Que a crônica agrade a você e sua família.

Abraços,

Ronaldo







A NADADORA*




Sortuda. Ei, parabéns. Você merece. Frases que colho a caminho do pódio. Olhares, gesticulações. Gritos. A medalha que recebo logo que inclino a cabeça é a sexta na categoria profissional. Convido as amigas para uma comemoração. Comedida, a farra tem tempo certo para terminar. Porque o que eu curto é ficar com a família.


Toda vez que levo a medalha para casa tenho a sensação de ser uma impostora. De não ter merecido. Melhor, de ter arrancado de quem a desejou mais. O que sempre quero é poder nadar.


A relação com a piscina começou meio às avessas. A origem humilde me privou de aulas de natação na infância. O mar, eu achava lindo, mas para olhar. Nada de enfrentar ondas. Com 18 anos, tudo mudou. A paixão de mais de dois anos me traiu, e na festa de aniversário dele! Não durante a festa, pois eu estava lá. Foi depois, quando ele havia me deixado em casa. A dor aguda me forçou a sair da cidade, dar um tempo. Refugiei-me na casa de uma tia em Ubatuba. Tinha um quintal enorme, uma piscina. Ainda que não tivesse, o mar estaria bem à frente. Numa certa tarde, comecei a dar braçadas. E não consegui parar mais. Era com muita delicadeza que a tia me arrancava da água para comer, tomar banho e dormir.


O universo conspirou. Passeando no calçadão, a tia encontrou um primo. Nada menos que o treinador de natação no clube de Ubatuba. Ele ficou sabendo de meu interesse em ficar na cidade. Ofereceu uma vaga de ajudante. Em menos de uma semana, mudou de ideia e me convidou para me treinar, caso eu aceitasse. Aceitei, pois vivendo mais na água que o ajudando com os afazeres, não aceitar significaria ter que deixar o clube.

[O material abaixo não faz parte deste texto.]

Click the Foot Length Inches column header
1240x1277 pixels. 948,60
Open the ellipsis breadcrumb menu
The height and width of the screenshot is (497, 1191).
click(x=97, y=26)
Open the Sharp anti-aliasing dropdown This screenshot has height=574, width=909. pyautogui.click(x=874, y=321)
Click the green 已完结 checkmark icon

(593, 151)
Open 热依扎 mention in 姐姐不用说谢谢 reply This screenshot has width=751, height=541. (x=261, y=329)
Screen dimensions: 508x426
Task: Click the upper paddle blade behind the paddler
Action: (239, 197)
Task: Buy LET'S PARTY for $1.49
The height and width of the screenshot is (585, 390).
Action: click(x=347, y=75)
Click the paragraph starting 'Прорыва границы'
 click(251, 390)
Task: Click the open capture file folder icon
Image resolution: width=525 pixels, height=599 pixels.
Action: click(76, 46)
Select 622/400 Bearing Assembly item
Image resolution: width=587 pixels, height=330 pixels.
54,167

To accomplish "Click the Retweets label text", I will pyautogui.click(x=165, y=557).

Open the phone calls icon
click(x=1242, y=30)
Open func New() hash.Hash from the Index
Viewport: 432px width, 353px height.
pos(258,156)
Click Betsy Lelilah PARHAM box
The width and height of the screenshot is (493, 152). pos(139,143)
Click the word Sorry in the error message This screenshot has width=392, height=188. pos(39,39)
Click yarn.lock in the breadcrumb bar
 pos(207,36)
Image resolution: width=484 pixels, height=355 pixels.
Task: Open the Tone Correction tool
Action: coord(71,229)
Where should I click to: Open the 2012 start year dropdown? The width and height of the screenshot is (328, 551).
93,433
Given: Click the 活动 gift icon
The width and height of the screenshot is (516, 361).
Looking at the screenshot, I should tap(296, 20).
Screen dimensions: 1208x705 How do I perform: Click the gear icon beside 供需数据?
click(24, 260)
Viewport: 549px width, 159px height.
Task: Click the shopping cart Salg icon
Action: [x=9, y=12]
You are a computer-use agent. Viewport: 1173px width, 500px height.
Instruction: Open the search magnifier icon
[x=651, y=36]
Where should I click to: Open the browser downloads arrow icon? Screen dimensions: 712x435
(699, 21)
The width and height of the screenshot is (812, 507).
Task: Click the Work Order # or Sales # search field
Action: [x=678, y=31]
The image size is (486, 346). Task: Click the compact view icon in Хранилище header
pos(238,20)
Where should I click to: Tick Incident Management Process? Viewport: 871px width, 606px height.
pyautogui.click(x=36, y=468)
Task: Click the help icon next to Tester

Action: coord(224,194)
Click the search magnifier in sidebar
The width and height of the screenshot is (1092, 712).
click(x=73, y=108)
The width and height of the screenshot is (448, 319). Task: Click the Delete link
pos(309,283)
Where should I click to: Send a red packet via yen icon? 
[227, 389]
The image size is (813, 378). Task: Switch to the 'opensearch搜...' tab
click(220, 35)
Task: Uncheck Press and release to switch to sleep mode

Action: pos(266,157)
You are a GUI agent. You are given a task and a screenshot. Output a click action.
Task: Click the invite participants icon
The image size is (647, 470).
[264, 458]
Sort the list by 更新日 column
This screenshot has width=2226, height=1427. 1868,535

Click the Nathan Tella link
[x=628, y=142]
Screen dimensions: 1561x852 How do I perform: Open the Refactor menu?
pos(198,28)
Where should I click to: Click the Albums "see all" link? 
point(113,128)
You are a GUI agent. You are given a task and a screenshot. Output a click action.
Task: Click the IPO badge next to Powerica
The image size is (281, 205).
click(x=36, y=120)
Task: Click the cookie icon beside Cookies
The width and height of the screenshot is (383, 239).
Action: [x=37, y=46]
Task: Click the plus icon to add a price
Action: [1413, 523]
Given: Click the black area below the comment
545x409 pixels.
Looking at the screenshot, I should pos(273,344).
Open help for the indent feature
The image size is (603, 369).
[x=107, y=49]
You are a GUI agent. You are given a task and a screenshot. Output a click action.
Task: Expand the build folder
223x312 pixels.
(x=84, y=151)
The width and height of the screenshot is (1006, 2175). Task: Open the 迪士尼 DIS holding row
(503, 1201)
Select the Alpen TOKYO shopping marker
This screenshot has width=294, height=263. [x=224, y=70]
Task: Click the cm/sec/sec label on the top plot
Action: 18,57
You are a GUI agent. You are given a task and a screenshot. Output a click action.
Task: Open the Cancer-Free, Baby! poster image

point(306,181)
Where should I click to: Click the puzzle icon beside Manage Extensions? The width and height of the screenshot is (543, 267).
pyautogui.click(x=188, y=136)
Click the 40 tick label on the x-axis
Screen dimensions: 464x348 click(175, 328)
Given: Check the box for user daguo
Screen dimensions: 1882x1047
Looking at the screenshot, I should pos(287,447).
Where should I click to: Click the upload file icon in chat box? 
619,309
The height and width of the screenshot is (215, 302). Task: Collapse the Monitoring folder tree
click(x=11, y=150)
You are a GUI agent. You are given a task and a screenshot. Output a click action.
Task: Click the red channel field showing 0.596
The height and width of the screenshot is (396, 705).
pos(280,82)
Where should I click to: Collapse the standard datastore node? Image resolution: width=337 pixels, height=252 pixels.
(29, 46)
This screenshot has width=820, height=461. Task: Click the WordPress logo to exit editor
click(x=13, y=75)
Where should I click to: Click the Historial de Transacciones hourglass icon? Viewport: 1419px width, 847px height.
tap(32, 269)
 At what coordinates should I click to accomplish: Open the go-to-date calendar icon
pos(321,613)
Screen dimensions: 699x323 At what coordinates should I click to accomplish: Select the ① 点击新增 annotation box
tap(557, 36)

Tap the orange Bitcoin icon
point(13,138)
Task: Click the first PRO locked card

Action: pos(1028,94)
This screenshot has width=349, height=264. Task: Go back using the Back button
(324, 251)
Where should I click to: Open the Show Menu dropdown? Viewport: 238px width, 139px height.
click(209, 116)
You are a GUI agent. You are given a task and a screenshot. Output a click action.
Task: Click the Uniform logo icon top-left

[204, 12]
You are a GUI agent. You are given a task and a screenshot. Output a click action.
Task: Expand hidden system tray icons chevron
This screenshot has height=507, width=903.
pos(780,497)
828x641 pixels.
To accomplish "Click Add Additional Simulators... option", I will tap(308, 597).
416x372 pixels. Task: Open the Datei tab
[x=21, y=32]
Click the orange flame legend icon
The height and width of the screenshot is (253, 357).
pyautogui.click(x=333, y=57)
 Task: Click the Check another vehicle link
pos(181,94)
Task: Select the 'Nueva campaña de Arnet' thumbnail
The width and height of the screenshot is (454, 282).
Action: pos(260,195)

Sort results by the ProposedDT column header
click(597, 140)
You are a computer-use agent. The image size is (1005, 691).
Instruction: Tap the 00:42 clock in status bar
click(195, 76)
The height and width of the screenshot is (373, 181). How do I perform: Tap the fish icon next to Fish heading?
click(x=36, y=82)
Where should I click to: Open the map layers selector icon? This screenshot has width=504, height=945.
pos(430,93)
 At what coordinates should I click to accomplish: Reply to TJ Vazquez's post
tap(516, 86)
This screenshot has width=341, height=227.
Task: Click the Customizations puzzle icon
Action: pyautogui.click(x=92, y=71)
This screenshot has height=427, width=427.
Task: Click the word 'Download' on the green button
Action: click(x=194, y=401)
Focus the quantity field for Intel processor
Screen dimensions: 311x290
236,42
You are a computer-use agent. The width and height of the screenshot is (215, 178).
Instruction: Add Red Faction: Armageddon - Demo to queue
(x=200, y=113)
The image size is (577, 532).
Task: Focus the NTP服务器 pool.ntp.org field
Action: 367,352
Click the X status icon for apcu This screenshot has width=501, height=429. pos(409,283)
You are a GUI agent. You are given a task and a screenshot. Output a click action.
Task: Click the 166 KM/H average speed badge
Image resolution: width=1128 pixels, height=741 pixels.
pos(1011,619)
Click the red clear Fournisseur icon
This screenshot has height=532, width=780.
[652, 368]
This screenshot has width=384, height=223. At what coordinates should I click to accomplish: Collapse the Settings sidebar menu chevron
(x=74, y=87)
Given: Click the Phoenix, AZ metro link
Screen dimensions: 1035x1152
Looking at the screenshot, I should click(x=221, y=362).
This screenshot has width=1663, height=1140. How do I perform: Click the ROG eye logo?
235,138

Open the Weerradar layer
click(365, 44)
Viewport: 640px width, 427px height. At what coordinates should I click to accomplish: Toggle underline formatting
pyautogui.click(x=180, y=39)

Nadava dez ou doze horas por dia. Aí incluindo os alongamentos, treinos físicos. Odiava alongamento, exercícios fora da piscina. Ia obrigada. Um ano depois, estava participando de torneios. Sempre em terceiro lugar, no começo. Levei um susto da primeira vez que cheguei em terceiro. É tão exprimido o tempo e a distância tão apertada, que você só sabe se ganhou quando toca na extremidade da piscina e levanta a cabeça. Nas chegadas em primeiro lugar, o espanto não foi menor.


Profissionalizei-me. Ganhei um emprego raro. E, sobretudo, superei o trauma da traição. Estou super satisfeita na vida afetiva. Meu namorado também nada. O duro é quando, por causa dos torneios, ficamos a quilômetros de distância um do outro.